Reste que tout ce beau monde, même condensé en 120 pages, ne forme pas l’ombre d’une église. Et il en va de même pour les pratiques dudit « culte », évoquées plus évasivement encore que les auteurs susnommés : des micro-communautés exposant à tous leur vie privée en webcam, des pirates, des concepteurs de virus, des consomateurs de porno ou encore certaines campagnes publicitaires. Cette énumération est plutôt faible par rapport à la diversité de contenu de l’internet et plutôt flou quant à la définition des rites. En d’autres termes, le fond du trou du culte est obcur.
A défaut de bien connaître les gourous et de bien discerner les rites, je vais tâcher au moins de comprendre les dogmes de ce que vous nommez « culte de l’internet ». C’est en tout et avant tout, dites-vous, « un idéal de transparence et d’ouverture », qui « prend surtout la forme d’un combat contre l’opacité et l’obscurité. La nouvelle religiosité passe dans un premier temps par une vision binaire du monde. D’un côté, l’information, l’ouverture, la Lumière, dans l’autre, la fermeture, l’entropie, le désordre, le Mal » (p. 54). Les mystiques de cette « nouvelle religiosité non déiste » sont « manichéens » et « gnostiques ». Merde alors, nous ne fréquentons pas les mêmes mondes réels et virtuels, mon cher Breton ! Car des profils d’allumés correspondant au fameux « culte », je n’en connais presqu’aucun, alors que celui-ci serait la « nouvelle idéologie dominante ».

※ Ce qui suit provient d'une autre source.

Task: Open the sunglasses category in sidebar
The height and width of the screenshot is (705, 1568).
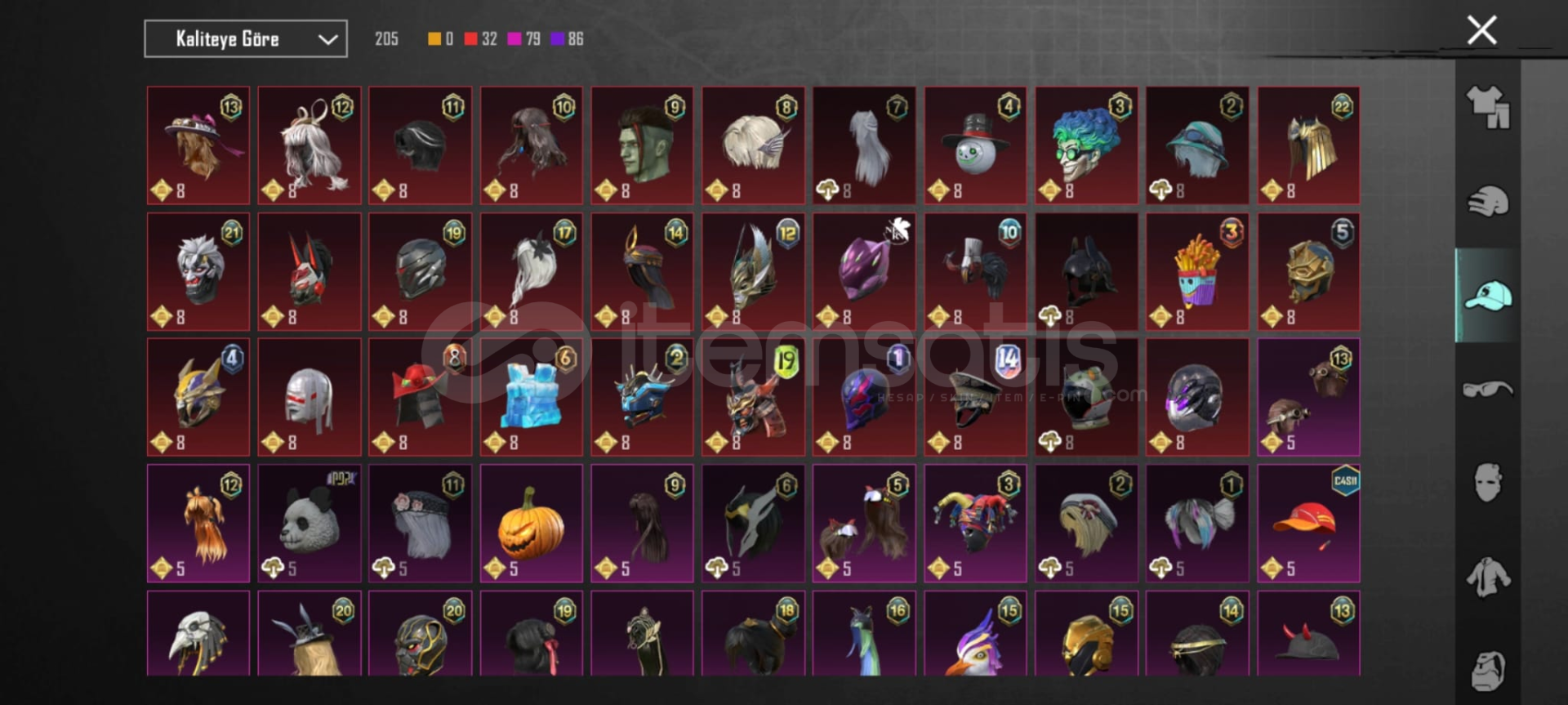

Je connais bien de vilains marchands qui placent quelques cookies dans ma machine, de vilains flics anglo-saxons qui tentent de surveiller mes e-mails (et de non moins vilains flics européens qui font pareil), plein de gentilles filles et de bons garçons qui font des sites pour parler de ce qu’ils aiment ou n’aiment pas, des tas d’associations déposées ou non qui font circuler l’information de leur choix, des forums où chacun peut venir discuter et plus si affinités, des universités et des bibliothèques qui placent péniblement leur fonds documentaire en ligne, des politiciens de tous bords qui font de la retape, des doctrinaires qui refont le monde, des publicitaires qui se foutent de ma gueule en essayant de me vendre le bonheur.com à travers leurs profits.com...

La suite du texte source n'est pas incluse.